Starshade orbital hybride associé à de grands télescopes terrestres pour observer des exoplanètes semblables à la Terre.
La recherche en exoplanétologie privilégie la détection de mondes telluriques susceptibles d'abriter la vie. L'imagerie directe, qui repose sur l'occultation de la lumière stellaire, représente actuellement seulement 1,5 pour cent des exoplanètes confirmées, principalement en raison des interférences causées par la turbulence atmosphérique terrestre. Cette contrainte technique justifie l'exploration de solutions novatrices pour optimiser l'observation depuis la surface de la Terre.
Le concept de l'Observatoire Hybride pour Exoplanètes de type Terrestre, désigné HOEE, propose une approche radicale en combinant un écran stellaire en orbite avec des télescopes terrestres de très grande puissance. Cette architecture hybride, détaillée dans des publications scientifiques telles qu'une étude parue dans Nature Astronomy, vise à neutraliser les effets de la turbulence atmosphérique et à atteindre le contraste requis pour une détection directe et fiable. Le programme NASA Innovative Advanced Concepts (NIAC) a soutenu ce concept, soulignant la nécessité de ne pas dépendre uniquement des grands observatoires spatiaux actuels ou futurs, y compris le télescope spatial James Webb (JWST).
Le Dr Ahmed Mohamed Soliman, Scientifique et Technologue au Jet Propulsion Laboratory (JPL) de la NASA / Caltech, est l'auteur principal de l'étude décrivant le HOEE. Ce projet, financé par le NIAC, cherche à transformer les défis optiques des télescopes spatiaux géants en problèmes d'ingénierie mécanique pour un objet passif opérant conjointement avec les télescopes terrestres existants. Le HOEE s'aligne sur la priorité stratégique d'observer la lumière réfléchie par des planètes de type terrestre avec une spectroscopie à basse résolution afin d'y identifier des indicateurs de vie tels que l'eau et l'oxygène.

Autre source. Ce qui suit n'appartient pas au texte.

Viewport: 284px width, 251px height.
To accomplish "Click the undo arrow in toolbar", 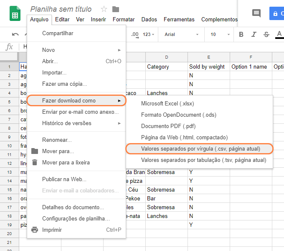I will (15, 34).
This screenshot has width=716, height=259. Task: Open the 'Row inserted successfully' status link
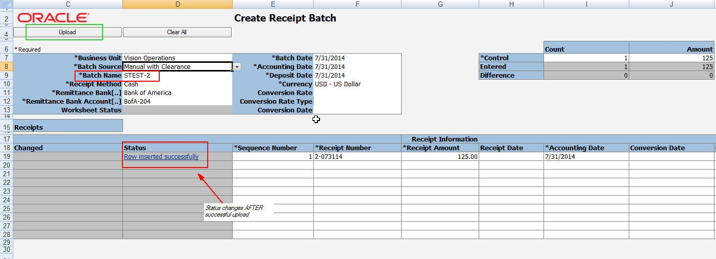click(x=161, y=157)
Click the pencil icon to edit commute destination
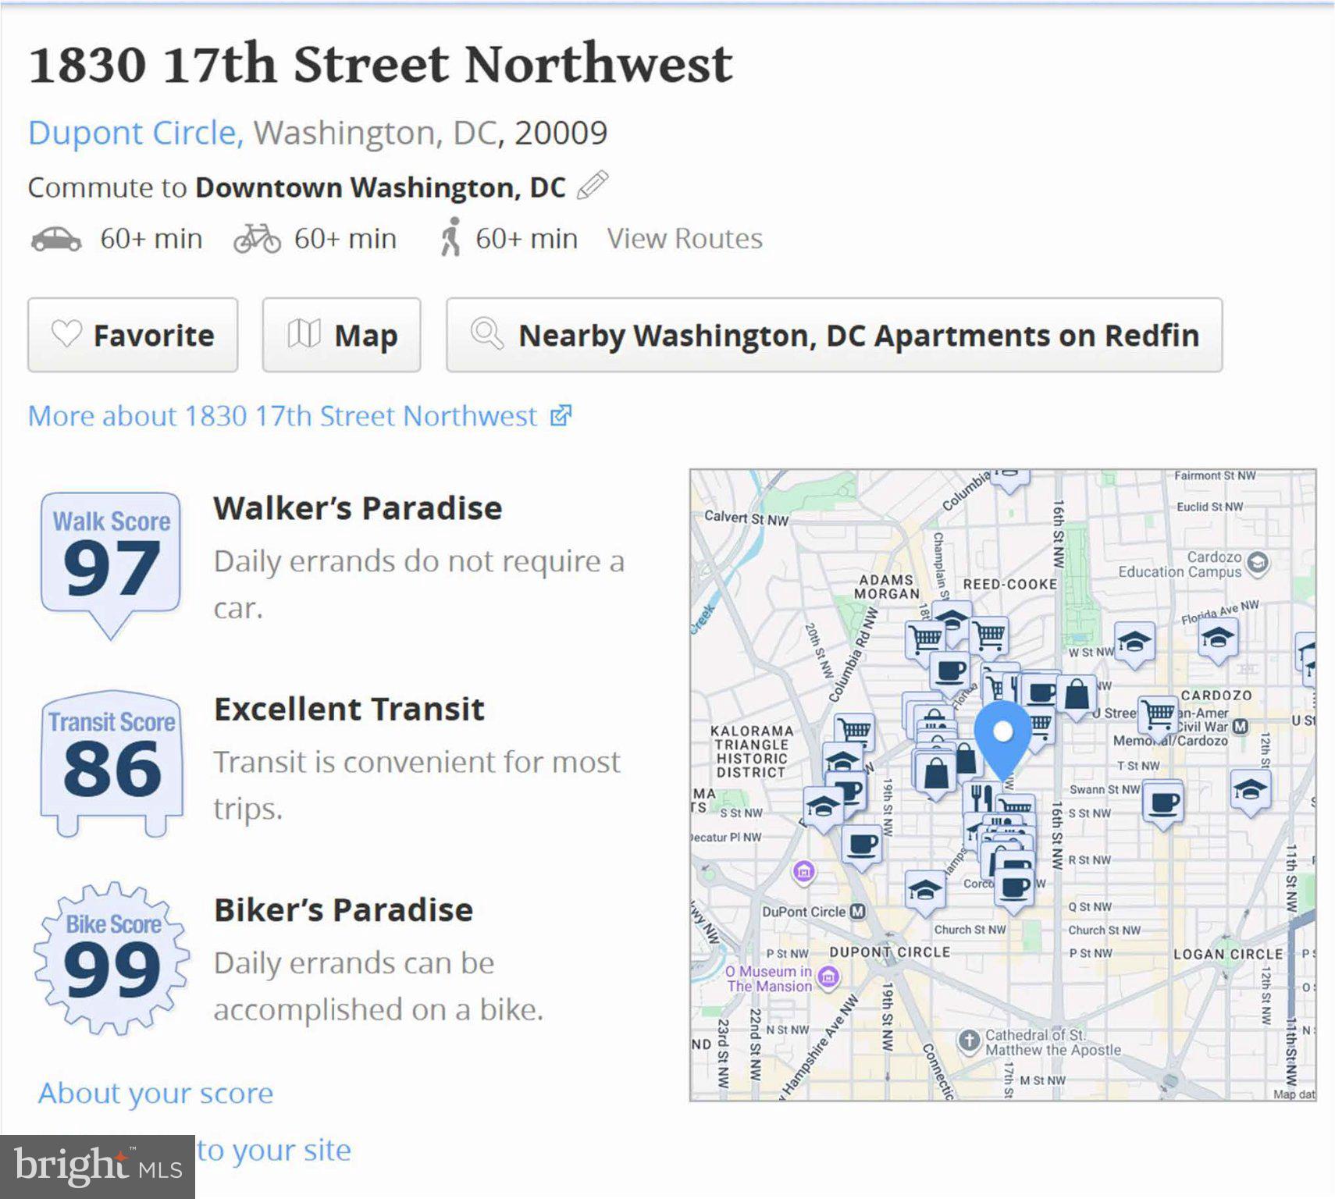Image resolution: width=1335 pixels, height=1199 pixels. 592,186
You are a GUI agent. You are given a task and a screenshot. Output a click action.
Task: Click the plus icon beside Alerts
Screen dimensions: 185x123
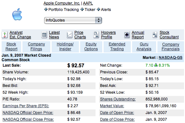(x=98, y=9)
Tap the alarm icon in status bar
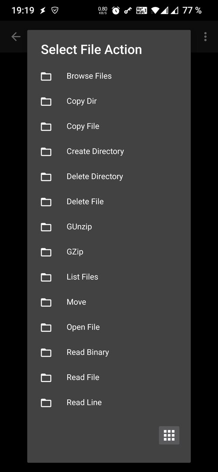Viewport: 218px width, 472px height. [116, 10]
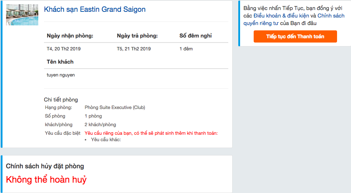Select the check-out date T5, 21 Th2 2019
351x193 pixels.
134,49
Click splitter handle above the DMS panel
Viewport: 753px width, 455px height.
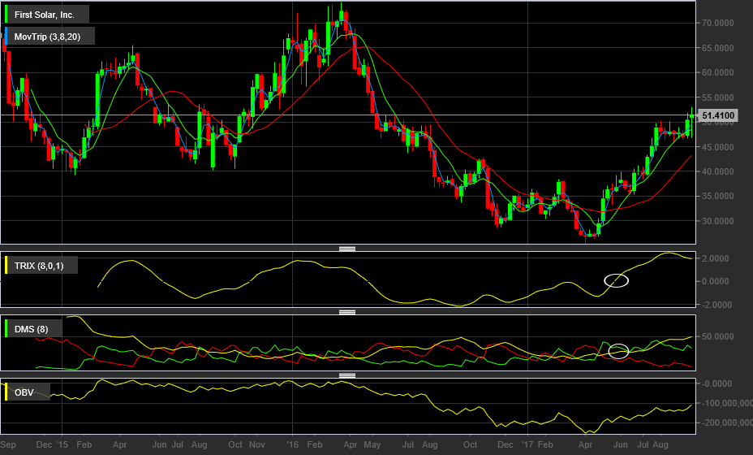(x=347, y=311)
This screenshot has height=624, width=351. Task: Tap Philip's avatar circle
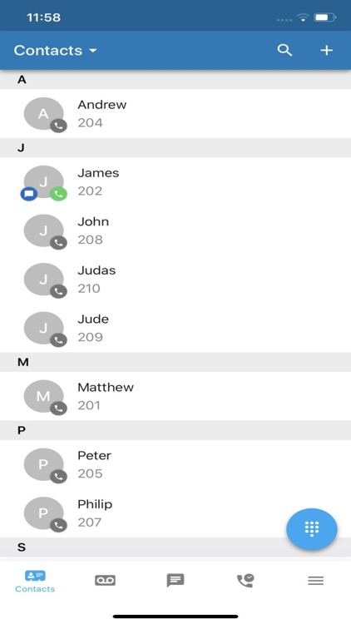click(x=44, y=513)
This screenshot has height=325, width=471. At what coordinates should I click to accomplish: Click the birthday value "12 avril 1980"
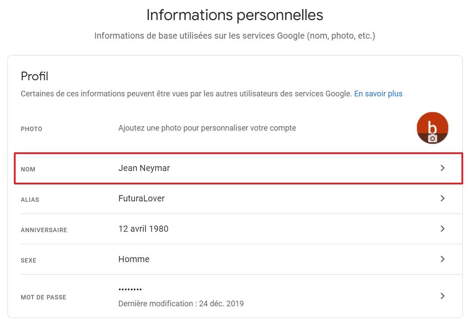click(x=143, y=229)
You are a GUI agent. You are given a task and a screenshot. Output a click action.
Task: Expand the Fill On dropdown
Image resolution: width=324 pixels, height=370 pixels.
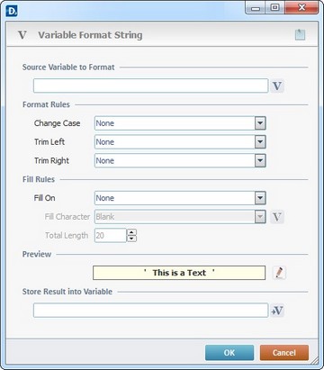(x=260, y=198)
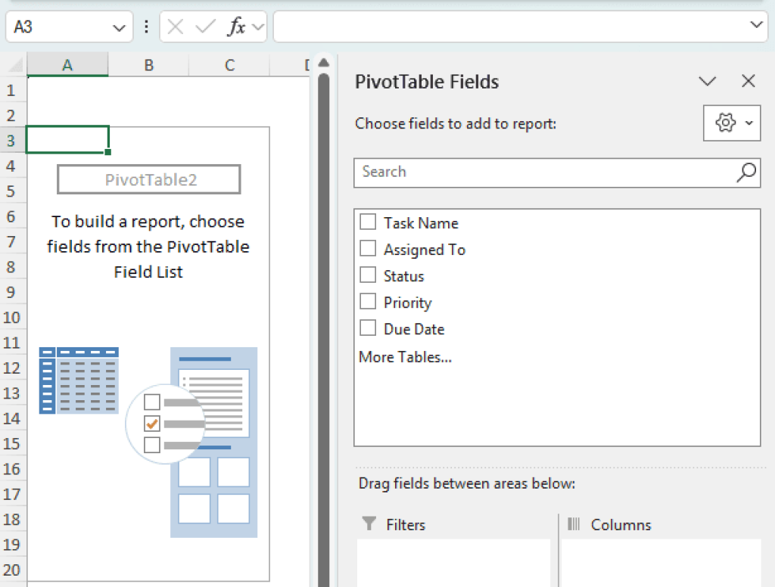Open the PivotTable Fields Tools gear menu
775x587 pixels.
(731, 123)
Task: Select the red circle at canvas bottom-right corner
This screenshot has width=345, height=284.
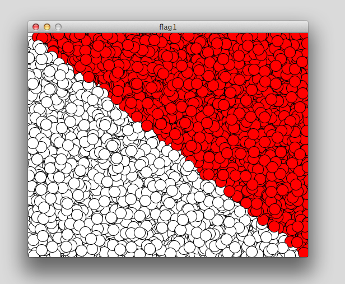Action: coord(303,252)
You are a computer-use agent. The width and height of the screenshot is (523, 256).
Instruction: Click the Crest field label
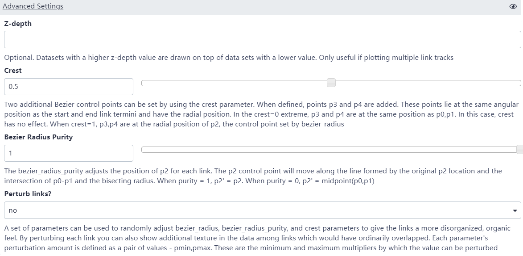(x=13, y=71)
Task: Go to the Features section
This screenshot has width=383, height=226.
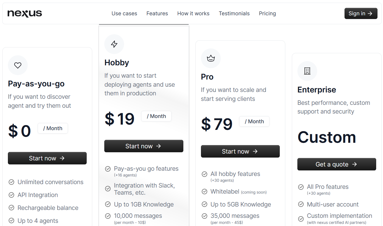Action: pos(157,13)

L'architecture du HOEE repose sur l'utilisation d'un écran stellaire de 99 mètres de diamètre en orbite, conçu pour projeter une ombre précise sur des télescopes terrestres de nouvelle génération, notamment l'Extremely Large Telescope (ELT), le Giant Magellan Telescope (GMT) et le Thirty Meter Telescope (TMT). Ces télescopes terrestres, dont la mise en service est prévue autour de 2025 pour le GMT et le TMT, possèdent des miroirs primaires significativement plus grands que ceux des futures missions spatiales. Par exemple, le miroir de l'ELT est environ six fois plus grand que celui envisagé pour le futur Habitable Worlds Observatory (HWO), dont le lancement est envisagé pour les années 2040.
La surface collectrice de l'ELT, s'élevant à 978 mètres carrés, confère au système HOEE une résolution angulaire considérablement supérieure et des temps d'observation plus rapides que ceux du HWO. L'objectif scientifique est d'identifier des dizaines d'exoplanètes de taille terrestre et de caractériser des systèmes solaires entiers rapidement, tout en recherchant des biosignatures. La concrétisation du projet HOEE exige des étapes de conception détaillée, de tests rigoureux et l'obtention des financements nécessaires pour faire évoluer cette proposition issue du NIAC vers une réalité opérationnelle, servant de complément technologique au HWO.